With Plus Ultra we are continuing to develop the ideas that we approached in our previous work, Burning Mountains that Spew Flame, mixing fiction and experimentation through the emergence of subtle traces of narrative traversing the immersive experience that we aim to create. On this occasion we set our sights on historical fiction speculating on the relationships between mythology and political fictions that subsume our collective imagination, so we can question the meaning of progress and the symbols that are used in an attempt to construct our identity.
“Plus Ultra” is the slogan of the Spanish state. Today, it continues to adorn the country’s coat of arms. At the beginning it was introduced as a way of furthering the “intrepid” spirit and work of the conquistadores who had devastated the New World. The alleged great feats of this conquest, or “discovery” as it is known, continue to be extolled in the Old World by an endless collection of symbols. The Canary Islands were the last piece of land that Christopher Columbus’ sailors set foot upon before arriving in America. At that time the islands were in the middle of being colonized and the native people were still resisting the Spanish mainlanders. It was not only supplies that these men carried off from the islands; they took new techniques with them as well. The Canary Islands were the testing ground where many of the strategies later used by the conquistadores in the Americas were developed. These martial techniques led to the complete disappearance of the aboriginal inhabitants of the Canary Islands. Today, their mummies, shown at the beginning of our film, are the only who bear witnesses to that time. They remind us that there can be no document of civilization, which is not at the same time a document of barbarism.
To this end, we head to an exuberantly ungovernable territory on the island of Tenerife: the Anaga mountains. Here the aboriginal Guanche resistance was nearly invincible due to the specific orography of the area: a labyrinth of cliff and mountain where perceptions of time and space are shattered. This battle took place in 1492, the year of the “discovery”.
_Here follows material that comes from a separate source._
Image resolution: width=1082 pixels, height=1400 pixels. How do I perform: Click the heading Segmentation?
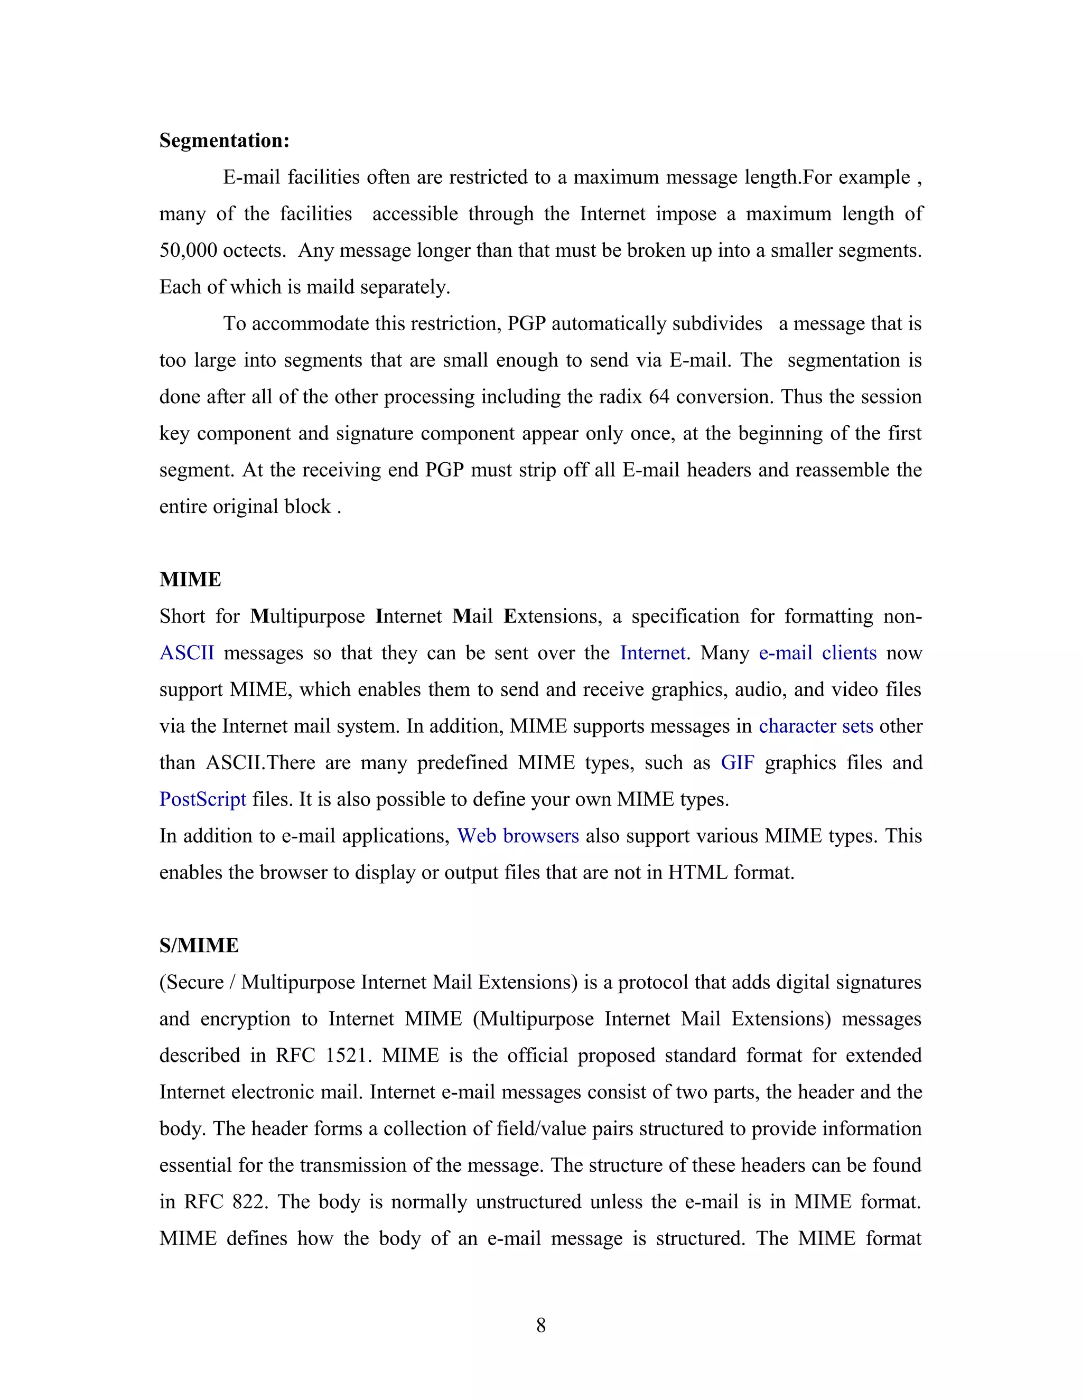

We use fiction in our approach to this project because we find it to be the best way to construct a reference to the historical fiction that sustains many of Europe’s fundamental myths. In the encounters between the sailors, who carry an ambiguous object, ¬—it may be the sail from one of the Conquistador’s ships or possibly the remnants of an aboriginal mummy— and the three women, our aim is to create a reference to the demonization of women as seen in the witch hunts, acts which were supported, economically, by the riches plundered in the Americas. To this end, and backed by the theories of Silvia Federici, we intend to subvert these deeds; in our case the women remain and the men disappear, thus fighting the fiction of capitalist progress with a liberatory fiction.